[WHAT IS BEING ASKED]
Continue the Lords speech on children not in school registers, starting after its final sentence.

[EXTRACT PROVIDED]
My Lords, I rise to speak to the first group of amendments which relate to the proposals for children not in school registers. If I may, I would like to start by thanking the noble Baroness, Lady Chapman, and the noble Lord, Lord Storey, for their very constructive remarks in setting the context in which these measures are being introduced. I would also like to echo the noble Baroness opposite’s remarks regarding the noble Lord, Lord Storey, and his, as she said, very sensitive and kind work on this. Obviously, sensitivity and kindness are really important, because we are talking about parents who care desperately that their children get the right education, and all of us as parents can recognise how important that is.
Amendments 64B and 72A, from my noble friend Lord Wei, seek to narrow the eligibility criteria for the registers. Local authorities would still need to make inquiries and hold certain information to ascertain a child’s eligibility to be on the register, and indeed to check whether a child is at risk of harm. This is not materially different to local authorities recording this information in a register, except that the effect of these amendments would hinder local authorities from discharging their existing duties. The House has already heard reflections from the noble Baronesses, Lady Jones and Lady Chapman, about the pressures that local authorities are under.
It is vital that the registers contain information on all children not in school. The registers are there not just for safeguarding reasons but also to aid local authorities to undertake existing responsibilities to ensure education being provided is suitable, to help them identify children who are truly missing education, which will become easier once we know where all children not in school are, and, critically, to help them to discharge their new duty to provide support to home-educating families. As other noble Lords have said, this in no way diminishes the rights of any parent to decide to educate their child at home.
My noble friend talked about the lack of opportunities for appeal and complaints. There are a number of routes for complaints available for parents in relation to school attendance orders. First, they can ask the local authority to revoke the order, and the local authority must act reasonably in deciding whether or not to agree to this. If the local authority refuses, the parents can appeal to the Secretary of State to give direction; the Secretary of State will consider each case individually and will make a balanced judgment on the information available, and has the power to direct the local authority to revoke a school attendance order. The Education Act 1996 also gives the Secretary of State powers to intervene when a local authority exercises its functions unreasonably or fails to comply with duties under that Act. We are also looking at how we can strengthen independent oversight of local authorities and considering alternative routes of complaint for home-educating parents.
I will also write to my noble friend, and to the House, to clarify once again the fact that the failure to provide information to a local authority is not criminal. Rather it starts the whole process for a school attendance order, but in the interests of time I will set that out in a letter.

[Lines excerpted from a collection]
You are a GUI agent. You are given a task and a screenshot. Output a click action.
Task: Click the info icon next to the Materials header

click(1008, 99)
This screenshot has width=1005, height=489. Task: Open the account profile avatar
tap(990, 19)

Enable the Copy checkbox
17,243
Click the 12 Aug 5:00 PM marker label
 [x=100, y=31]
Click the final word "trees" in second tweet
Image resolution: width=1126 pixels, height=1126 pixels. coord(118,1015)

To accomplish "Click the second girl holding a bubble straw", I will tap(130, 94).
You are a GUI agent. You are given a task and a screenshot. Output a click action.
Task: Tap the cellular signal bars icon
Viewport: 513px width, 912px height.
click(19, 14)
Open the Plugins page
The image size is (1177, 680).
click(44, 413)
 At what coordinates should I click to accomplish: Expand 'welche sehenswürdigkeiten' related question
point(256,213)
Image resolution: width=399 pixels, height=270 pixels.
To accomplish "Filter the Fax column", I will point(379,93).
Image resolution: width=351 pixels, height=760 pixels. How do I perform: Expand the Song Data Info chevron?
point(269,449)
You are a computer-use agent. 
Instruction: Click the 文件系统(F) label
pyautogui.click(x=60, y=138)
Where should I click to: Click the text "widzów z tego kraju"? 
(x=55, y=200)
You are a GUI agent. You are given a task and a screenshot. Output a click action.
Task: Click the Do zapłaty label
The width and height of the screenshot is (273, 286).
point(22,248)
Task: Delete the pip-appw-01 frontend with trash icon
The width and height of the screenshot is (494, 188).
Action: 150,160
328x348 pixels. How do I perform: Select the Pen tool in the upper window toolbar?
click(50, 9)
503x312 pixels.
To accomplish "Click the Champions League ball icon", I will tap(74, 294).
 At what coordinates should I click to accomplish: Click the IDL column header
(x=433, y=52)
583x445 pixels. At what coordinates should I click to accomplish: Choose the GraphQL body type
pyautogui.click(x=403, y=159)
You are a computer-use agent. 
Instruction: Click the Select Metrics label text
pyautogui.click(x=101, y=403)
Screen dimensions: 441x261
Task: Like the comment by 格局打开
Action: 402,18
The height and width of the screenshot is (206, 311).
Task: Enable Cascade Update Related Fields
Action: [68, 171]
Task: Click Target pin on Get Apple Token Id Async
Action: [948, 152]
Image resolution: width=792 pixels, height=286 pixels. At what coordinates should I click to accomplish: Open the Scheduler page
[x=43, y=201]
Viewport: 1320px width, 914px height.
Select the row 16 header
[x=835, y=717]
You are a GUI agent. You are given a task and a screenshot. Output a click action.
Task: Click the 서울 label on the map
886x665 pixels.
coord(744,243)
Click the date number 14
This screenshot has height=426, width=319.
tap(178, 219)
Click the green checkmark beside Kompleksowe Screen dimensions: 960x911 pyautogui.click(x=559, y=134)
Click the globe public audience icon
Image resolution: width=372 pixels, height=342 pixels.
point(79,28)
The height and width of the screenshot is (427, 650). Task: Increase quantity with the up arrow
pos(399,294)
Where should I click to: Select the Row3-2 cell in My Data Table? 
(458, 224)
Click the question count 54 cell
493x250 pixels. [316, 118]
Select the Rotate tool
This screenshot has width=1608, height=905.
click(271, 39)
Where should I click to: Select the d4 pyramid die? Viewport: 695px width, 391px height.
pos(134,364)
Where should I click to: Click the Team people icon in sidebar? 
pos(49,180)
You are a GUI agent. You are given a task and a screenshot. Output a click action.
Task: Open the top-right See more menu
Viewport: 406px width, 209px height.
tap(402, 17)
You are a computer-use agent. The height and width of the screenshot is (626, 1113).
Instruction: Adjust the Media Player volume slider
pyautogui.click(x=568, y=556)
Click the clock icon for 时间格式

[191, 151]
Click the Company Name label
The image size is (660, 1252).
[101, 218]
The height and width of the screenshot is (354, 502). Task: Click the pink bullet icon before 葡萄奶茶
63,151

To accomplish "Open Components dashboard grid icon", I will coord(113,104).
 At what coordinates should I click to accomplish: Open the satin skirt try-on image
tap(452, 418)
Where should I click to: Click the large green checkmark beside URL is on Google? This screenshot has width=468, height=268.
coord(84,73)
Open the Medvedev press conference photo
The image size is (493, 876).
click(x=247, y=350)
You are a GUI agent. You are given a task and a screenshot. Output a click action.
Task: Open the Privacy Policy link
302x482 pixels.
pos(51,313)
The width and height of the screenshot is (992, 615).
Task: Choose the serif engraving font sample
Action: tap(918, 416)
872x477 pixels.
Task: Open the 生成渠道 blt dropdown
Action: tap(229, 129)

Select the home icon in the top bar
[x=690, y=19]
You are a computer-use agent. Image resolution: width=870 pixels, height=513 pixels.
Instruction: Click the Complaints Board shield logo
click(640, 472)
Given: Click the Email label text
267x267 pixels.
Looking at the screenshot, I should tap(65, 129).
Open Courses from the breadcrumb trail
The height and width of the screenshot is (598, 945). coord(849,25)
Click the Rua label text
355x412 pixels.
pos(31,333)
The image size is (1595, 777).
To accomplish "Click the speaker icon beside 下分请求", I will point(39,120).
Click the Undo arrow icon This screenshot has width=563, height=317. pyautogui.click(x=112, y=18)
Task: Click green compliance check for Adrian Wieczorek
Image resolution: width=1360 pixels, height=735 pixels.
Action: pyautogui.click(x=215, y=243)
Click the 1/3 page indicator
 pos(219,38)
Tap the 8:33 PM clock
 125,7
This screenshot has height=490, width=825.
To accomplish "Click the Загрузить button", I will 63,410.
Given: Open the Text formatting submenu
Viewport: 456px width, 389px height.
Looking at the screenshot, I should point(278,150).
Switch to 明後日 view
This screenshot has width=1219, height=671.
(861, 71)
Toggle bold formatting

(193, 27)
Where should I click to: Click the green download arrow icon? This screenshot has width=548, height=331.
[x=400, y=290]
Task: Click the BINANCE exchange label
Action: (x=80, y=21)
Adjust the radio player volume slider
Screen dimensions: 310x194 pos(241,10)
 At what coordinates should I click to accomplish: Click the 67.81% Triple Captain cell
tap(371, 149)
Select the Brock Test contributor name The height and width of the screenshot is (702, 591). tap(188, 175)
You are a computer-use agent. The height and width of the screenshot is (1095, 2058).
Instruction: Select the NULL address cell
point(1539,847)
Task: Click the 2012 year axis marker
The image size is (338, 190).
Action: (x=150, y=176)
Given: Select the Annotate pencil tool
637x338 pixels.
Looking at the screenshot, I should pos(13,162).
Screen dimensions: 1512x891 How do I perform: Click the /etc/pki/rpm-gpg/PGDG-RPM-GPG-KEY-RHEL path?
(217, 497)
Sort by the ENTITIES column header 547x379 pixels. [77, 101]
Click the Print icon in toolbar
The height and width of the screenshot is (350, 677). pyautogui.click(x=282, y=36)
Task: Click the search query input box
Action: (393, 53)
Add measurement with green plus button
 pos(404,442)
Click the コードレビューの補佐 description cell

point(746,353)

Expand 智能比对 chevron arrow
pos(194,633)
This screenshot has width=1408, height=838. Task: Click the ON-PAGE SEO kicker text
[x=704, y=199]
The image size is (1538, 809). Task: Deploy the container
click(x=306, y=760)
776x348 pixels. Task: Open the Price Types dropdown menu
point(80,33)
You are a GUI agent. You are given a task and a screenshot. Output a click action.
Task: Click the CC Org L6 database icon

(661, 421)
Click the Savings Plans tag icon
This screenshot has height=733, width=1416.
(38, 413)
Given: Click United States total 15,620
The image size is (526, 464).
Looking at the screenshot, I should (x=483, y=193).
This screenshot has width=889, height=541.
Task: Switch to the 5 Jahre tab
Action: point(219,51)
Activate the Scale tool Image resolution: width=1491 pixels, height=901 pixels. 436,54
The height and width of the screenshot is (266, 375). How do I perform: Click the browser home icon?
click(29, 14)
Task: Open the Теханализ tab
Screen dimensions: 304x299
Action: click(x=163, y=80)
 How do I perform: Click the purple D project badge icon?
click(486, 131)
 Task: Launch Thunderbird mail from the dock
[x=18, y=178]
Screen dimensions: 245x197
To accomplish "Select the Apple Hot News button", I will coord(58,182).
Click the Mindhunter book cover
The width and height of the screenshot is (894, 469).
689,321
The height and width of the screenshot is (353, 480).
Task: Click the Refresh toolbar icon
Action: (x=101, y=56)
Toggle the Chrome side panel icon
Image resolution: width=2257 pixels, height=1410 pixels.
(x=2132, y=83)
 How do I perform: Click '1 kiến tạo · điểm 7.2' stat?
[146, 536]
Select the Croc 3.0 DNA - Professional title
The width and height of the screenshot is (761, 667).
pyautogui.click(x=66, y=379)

[ANSWER TO THE EXERCISE]
I also thank my noble friend Lord Lucas and the right reverend Prelate the Bishop of St Albans, and, on his behalf, the right reverend Prelate the Bishop of Carlisle, for their Amendments 65 to 66A. The measures in the Bill do not give local authorities any new powers to monitor, assess or dictate the content of education. The right reverend Prelate talked about a “cloud of suspicion”, and I think it would be unfortunate if he was right about that. We have striven to be clear about the scope of the powers and when any new powers are required. We are of the view that local authorities’ existing powers are already sufficient to assess the suitability of the education being provided. Therefore, I would like to be clear that the phrase in the Bill
“the means by which the child is being educated” does not include the content of the education itself. I am happy to put that on the record. It is limited to matters such as whether the child is taught entirely at home or also attends education settings, which settings they are, and how much of their time the child spends there.
It is important to keep this existing drafting to ensure that local authority registers not only include information on where a child is being educated other than at school, such as entirely at home or at out-of-school education providers, but what proportion of their education they are receiving at those settings. Capturing this information will help local authorities identify those children who may be receiving most, if not all, of their education in unsuitable settings, such as illegal schools. Regulations will set out the details of the child’s education provision to be included in registers, as well as whether or not a child is assessed to be receiving a suitable education. I have tabled Amendment 86 to enable these, and other regulations concerning the collection and sharing of data, to be subject to increased parliamentary scrutiny.
Turning to Amendment 67, I reassure the noble Baroness, Lady Brinton, that it is already the Government’s intention, through regulations, to require local authorities to record the reasons why a child is eligible for registration, and Amendments 68, 69 and 73 in my name make provision for this. We believe that this information will be invaluable for understanding why parents may be home educating, including identifying systemic issues such as insufficient SEN support or off-rolling—all concerns that your Lordships have raised, rightly, during the passage of the Bill.
It was always our intention that the power in new Section 436C(1)(d) should be used to prescribe the inclusion of information, such as this, aimed at promoting the education, welfare and safety of children, but we recognise the concerns raised about its breadth. We have therefore proposed its removal and replacement with a targeted list of matters, which would allow for the inclusion of information such as reasons for eligibility, the child’s protected characteristics, or whether they are a looked-after child, on a child protection plan or a child in need.
Amendments 85A, 94 and 118C concern the important issue of safeguarding data. It is our intention that data protection be a key area of focus during implementation, but to provide more reassurance we have sought to introduce additional protections for families. Amendment 70, in my name, will place in the Bill our existing commitment that no data that could identify a child or parent be published or made publicly available.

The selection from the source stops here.